- Born: October 7, 1958 Paducah, Kentucky, US
- Died: September 13, 2012 (aged 53)
- Occupation: Sex work activist
- Known for: Founder of Sex Workers Outreach Project USA (SWOP-USA)

= Robyn Few =

American sex workers' rights activist (1958–2012)

Robyn Few (October 7, 1958 – September 13, 2012) was an American sex workers' rights activist who worked for the decriminalization of prostitution, against violence targeted at sex workers, and, generally, for the improvement of sex workers' working conditions. A former prostitute, she founded and directed the Sex Workers Outreach Project USA (SWOP-USA), and helped organize the annual International Day to End Violence Against Sex Workers.

==Early life and career==
Few was born in Paducah, Kentucky. According to her biography on SWOP's website, she had worked as an exotic dancer, then pursued a college degree in theater, and was active in the medical marijuana movement in California. She first began working as a prostitute in a professional capacity in 1996, but was a sex worker all her life, beginning with survival sex work as a thirteen-year-old runaway.

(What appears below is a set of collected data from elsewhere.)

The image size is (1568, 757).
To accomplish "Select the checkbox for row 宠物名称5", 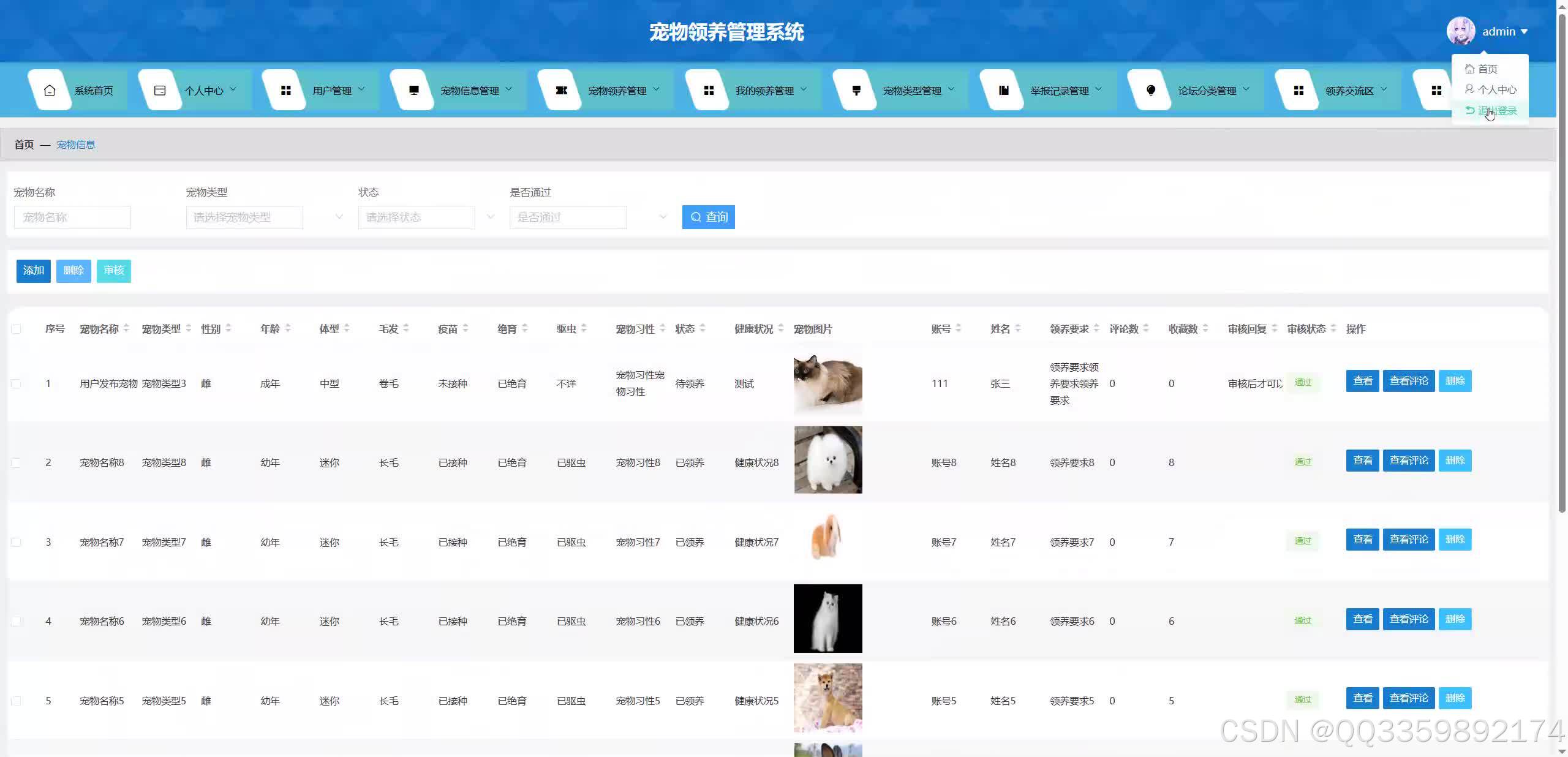I will tap(17, 701).
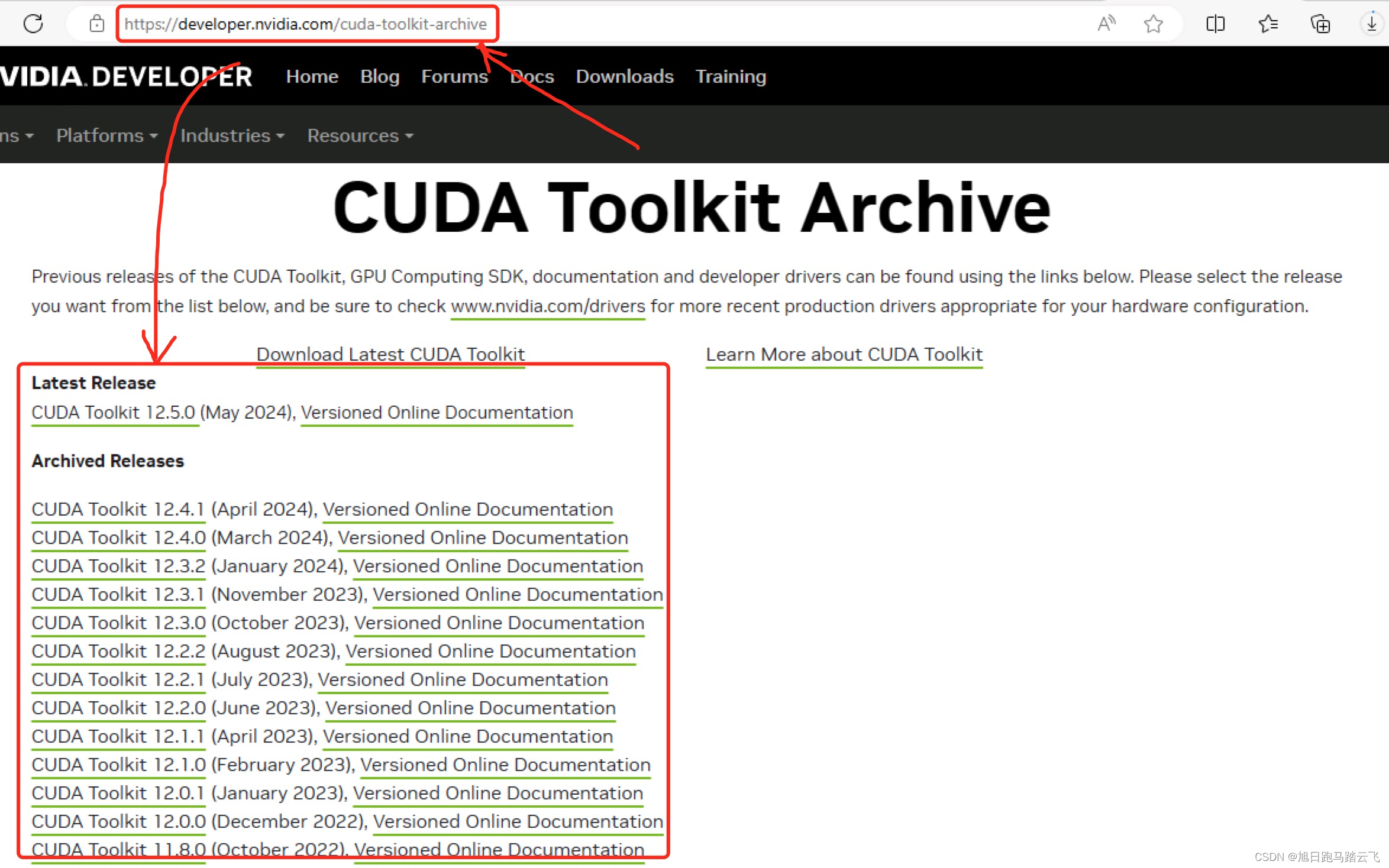Toggle split screen icon
The image size is (1389, 868).
(x=1215, y=24)
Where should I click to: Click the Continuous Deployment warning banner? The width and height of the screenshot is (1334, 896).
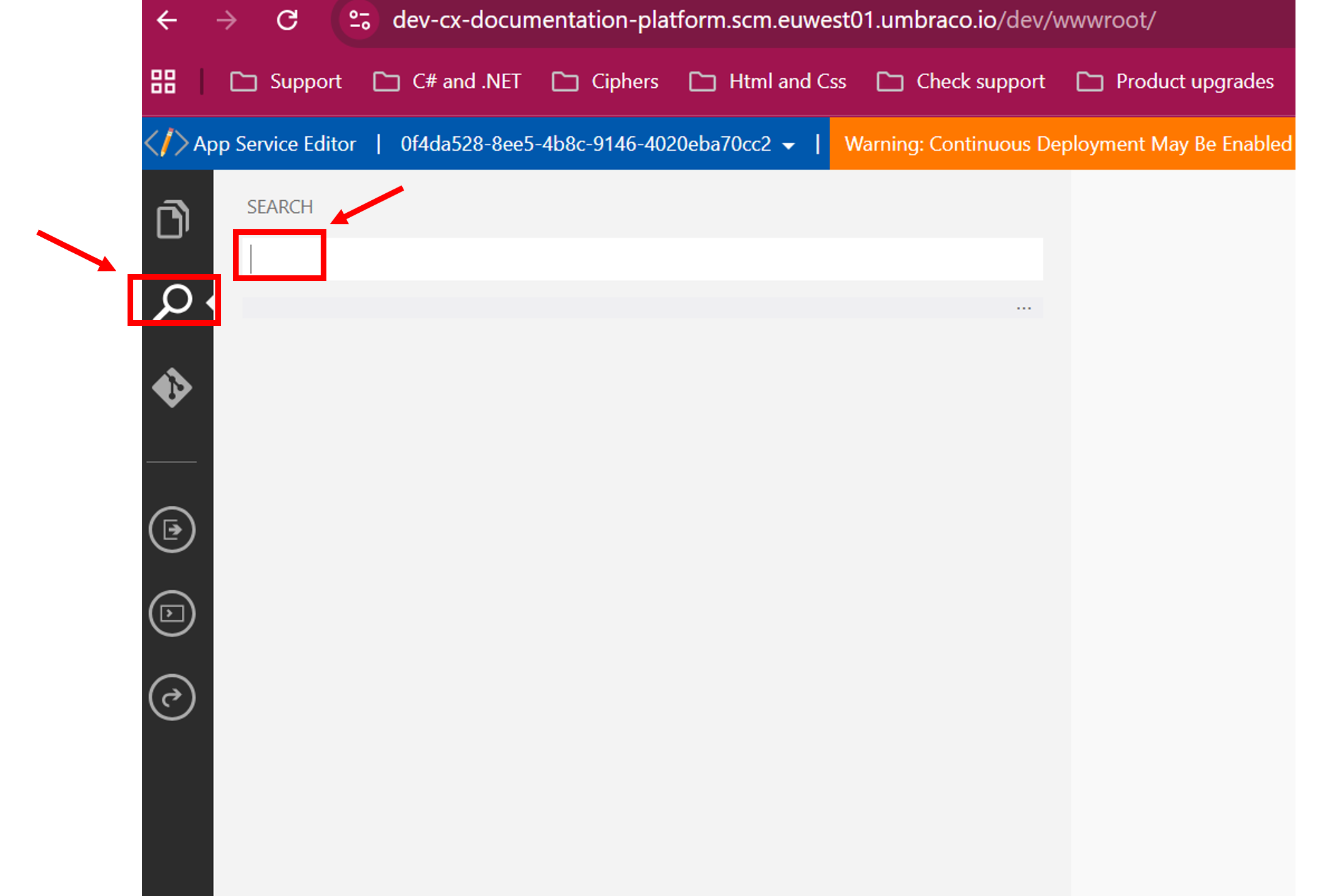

In June 2002, she was arrested by an FBI SWAT team. She pleaded guilty to a charge of conspiracy to promote prostitution in December 2002, and received a sentence of 6 months' house arrest and three years' probation in November 2003.

==Campaigning==
She founded SWOP-USA in October 2003, and the first International Day to End Violence Against Sex Workers was organized in December of that year.

In 2004, she designed a ballot initiative in Berkeley, California ("Measure Q") that would have called for the city government to lobby for the decriminalization of prostitution at the state level, and would have instructed city police to cease sting operations and treat prostitution arrests with the lowest priority. The initiative failed, receiving 37% of the vote.

In an interview in 2007, she defended the decision of prosecuted "D.C. Madam" Deborah Jeane Palfrey to name high-class clients of her erotic service, arguing that, "with the potential to drag many power brokers into the spotlight, Palfrey's revelations could serve as a turning point in the effort to decriminalize prostitution".

She advocated the complete removal of prostitution from criminal codes, and disapproved of a legalization model as in Nevada.

For the International Day to End Violence Against Sex Workers, December 17, 2008, she helped lead a march in Washington, D.C. Many attendees spoke about their own experiences with violence.

==Death==
Few died after a long struggle with cancer in September 2012.